Part One – Why study Hebrew?
This is a great question. I have asked it many times over the past year as I have struggled to learn it. When I say “I struggled,” I mean I’ve took two introductory courses for the language (Hebrew I and II). I took both of them as independent studies…this was probably my first mistake. Anyway, I took the first one and though I “passed” the class, I failed the final. I felt pretty good when I retook the final, however, there is apparently more to it than a feeling because I failed my retake. Thankfully, they let me move on without passing the final exam since I had technically passed the course (D = delightful?). I faired much better in Hebrew II. I suppose I had warmed up to all the squares (consonants) and dots (vowels) and the right to left writing because my lowest exam grade during my second course in Hebrew was a B. All that to say, there were many days and nights that I asked myself, “is it really worth to study Hebrew?” Of course many things that are worth doing, don’t feel worth doing when you’re in the middle of it.
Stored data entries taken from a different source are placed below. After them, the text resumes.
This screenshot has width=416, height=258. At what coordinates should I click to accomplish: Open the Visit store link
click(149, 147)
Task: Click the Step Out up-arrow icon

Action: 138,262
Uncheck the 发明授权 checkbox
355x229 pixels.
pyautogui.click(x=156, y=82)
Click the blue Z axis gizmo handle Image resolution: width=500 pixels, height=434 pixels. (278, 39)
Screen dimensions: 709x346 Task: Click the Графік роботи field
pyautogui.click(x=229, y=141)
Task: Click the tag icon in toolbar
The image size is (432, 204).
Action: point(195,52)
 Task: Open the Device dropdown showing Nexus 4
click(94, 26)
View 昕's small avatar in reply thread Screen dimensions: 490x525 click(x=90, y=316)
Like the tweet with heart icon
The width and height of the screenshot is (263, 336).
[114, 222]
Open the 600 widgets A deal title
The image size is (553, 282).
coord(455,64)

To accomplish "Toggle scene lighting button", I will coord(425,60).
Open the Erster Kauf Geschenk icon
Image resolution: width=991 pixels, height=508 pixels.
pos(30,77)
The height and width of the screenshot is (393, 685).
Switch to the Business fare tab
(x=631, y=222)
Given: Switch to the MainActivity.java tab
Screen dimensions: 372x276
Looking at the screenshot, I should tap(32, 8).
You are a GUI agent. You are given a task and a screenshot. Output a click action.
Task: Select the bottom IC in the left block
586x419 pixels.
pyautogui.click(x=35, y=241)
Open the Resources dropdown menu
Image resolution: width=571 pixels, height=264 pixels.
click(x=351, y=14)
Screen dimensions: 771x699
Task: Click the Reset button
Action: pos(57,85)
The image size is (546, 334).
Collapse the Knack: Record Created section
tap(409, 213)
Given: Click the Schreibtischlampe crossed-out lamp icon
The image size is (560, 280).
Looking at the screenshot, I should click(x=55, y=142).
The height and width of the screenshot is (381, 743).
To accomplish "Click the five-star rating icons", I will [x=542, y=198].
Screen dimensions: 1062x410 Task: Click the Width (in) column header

So, why study Hebrew aside from the fact that it is a requirement for the M. Div I am pursuing? Contrary to popular belief, the Bible was not written in English. Obviously, the English versions we have are translations from ancient manuscripts. Most translations of the Bible have been assembled by a translation committee and each committee has certain goals in piecing together a translation. The NIV is very easy to read although there may be words that lost the weight of their meaning when the committee was attempting to lower the reading level of the text. By contrast, the NASB has a strong commitment to word by word translation, however, for some it may be a little difficult to read. The Message was not assembled by a translation committee, but by one man, Eugene Peterson. It reads very nicely and has a fresh way of putting some of the old language. Personally, I like reading from all of these translations, however, with all of these variances in purpose and method of translation there will inevitably be words that, as I said a bit earlier concerning the NIV, will lose the weight of their meaning. This leads me to the chief reason that I am studying Hebrew language (and Greek for that matter)…to be able understand the original text in order that I might communicate faithfully the message of that text.
Another benefit to studying Hebrew is that it allows me to be able to understand the debates going on within various Biblical commentaries. Without a base of knowledge of Hebrew, there will be many things that I flat out won’t comprehend.